DOCUMENT EXCERPT:
+===+
4) The problem that bugs cannot be fixed because the resulting user 
experience would as often be worse as it would be better, is probably 
not easily solved with technical measures. Maybe if speech synthesis 
improves enough that people will *want* to listen to their book instead 
of reading it, or if browsers and reading devices offer an easy switch 
so that the user can try which of the document's different style sheets 
gives the best result, then authors and designers will do more effort to 
use the features that make each media interesting.

There is a lack of knowledge, at least a lack of widely shared 
knowledge, and probably a lack of research, on how to make e-readers 
accessible. E.g., is it interesting for a listener to know that the 
visual representation is paginated, and if so, what parts of the 
generated text (running headers, page numbers, references to page 
numbers, etc.) should be spoken and which should be omitted?

5) The notion of "intrinsic size" in CSS is so far only defined for 
external resources with a fixed aspect ratio. CSS can handle 
transclusions where, when the style sheet sets the width, the height is 
always the width times a certain constant. But the intrinsic size of a 
text document works differently: when you increase the width, the height 
typically *decreases,* and not in a linear way. Maybe all that is needed 
for an author is a simple keyword to indicate that the height depends: 
'height: min-content'. But there may be security/privacy implications 
that make the definition tricky. If the device supports JavaScript, a 
script may derive information from the resulting size of a transcluded 
resource (e.g., that it failed to load) and send that information 
somewhere, even if it cannot see what is inside the transclusion.
+===+
TASK SET:
- A) According to the CSS excerpt, what kind of external resources is the notion of "intrinsic size" so far defined for?
- B) Return the text of the CSS excerpt verbatim, from "5) The notion" to "inside the transclusion.", inclusive.
+===+
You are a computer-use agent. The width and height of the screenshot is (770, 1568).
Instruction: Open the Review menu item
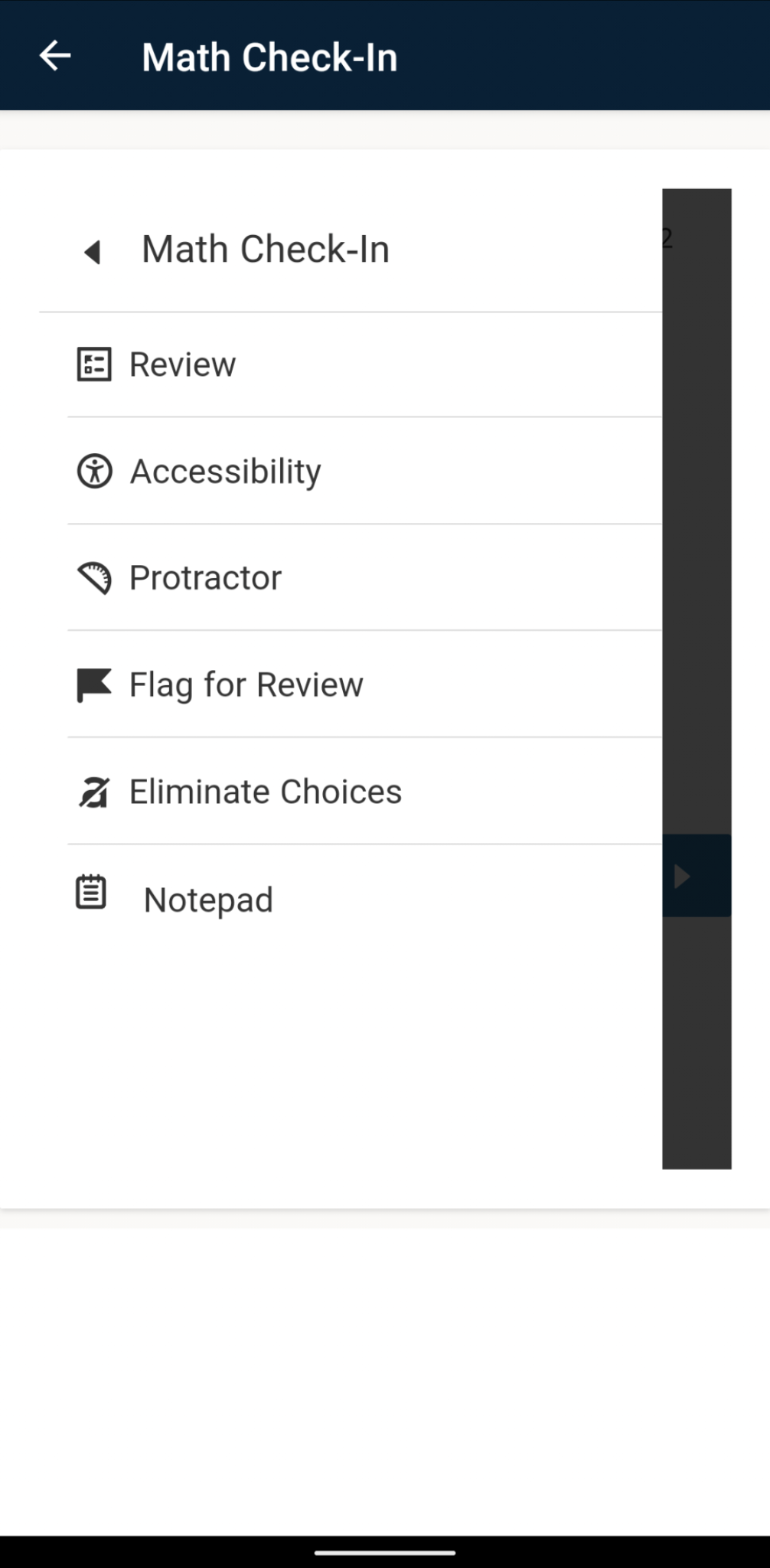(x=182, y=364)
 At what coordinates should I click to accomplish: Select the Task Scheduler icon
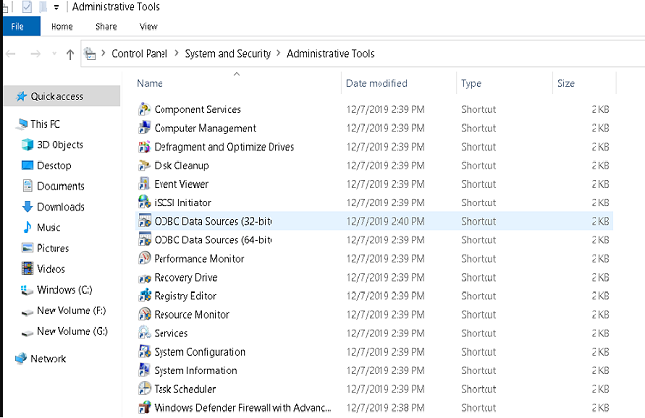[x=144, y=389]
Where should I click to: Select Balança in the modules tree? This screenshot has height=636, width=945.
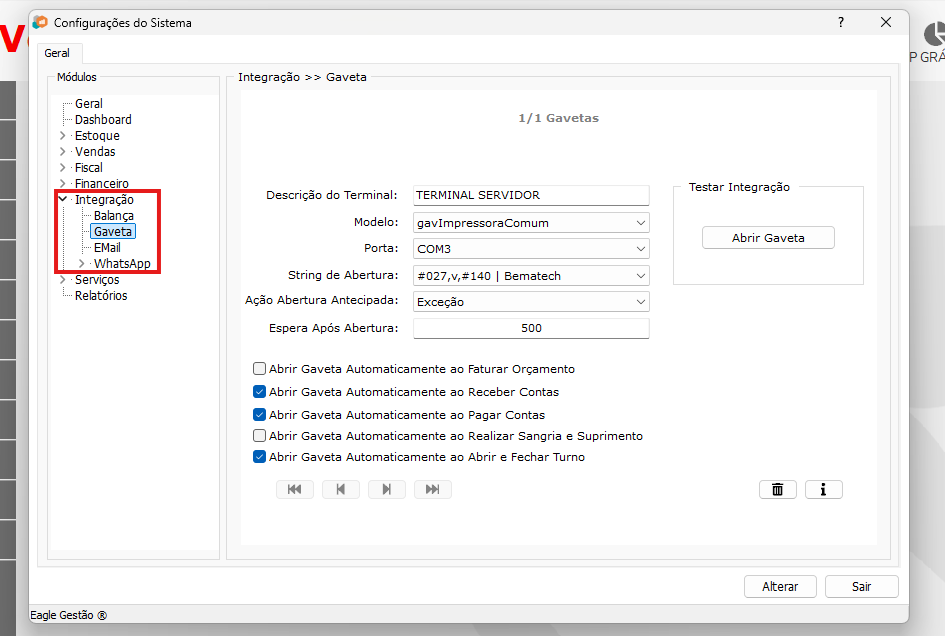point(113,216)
+===+
TASK-BY-TASK RESULTS:
- A) External resources with a fixed aspect ratio.

- B)
5) The notion of "intrinsic size" in CSS is so far only defined for 
external resources with a fixed aspect ratio. CSS can handle 
transclusions where, when the style sheet sets the width, the height is 
always the width times a certain constant. But the intrinsic size of a 
text document works differently: when you increase the width, the height 
typically *decreases,* and not in a linear way. Maybe all that is needed 
for an author is a simple keyword to indicate that the height depends: 
'height: min-content'. But there may be security/privacy implications 
that make the definition tricky. If the device supports JavaScript, a 
script may derive information from the resulting size of a transcluded 
resource (e.g., that it failed to load) and send that information 
somewhere, even if it cannot see what is inside the transclusion.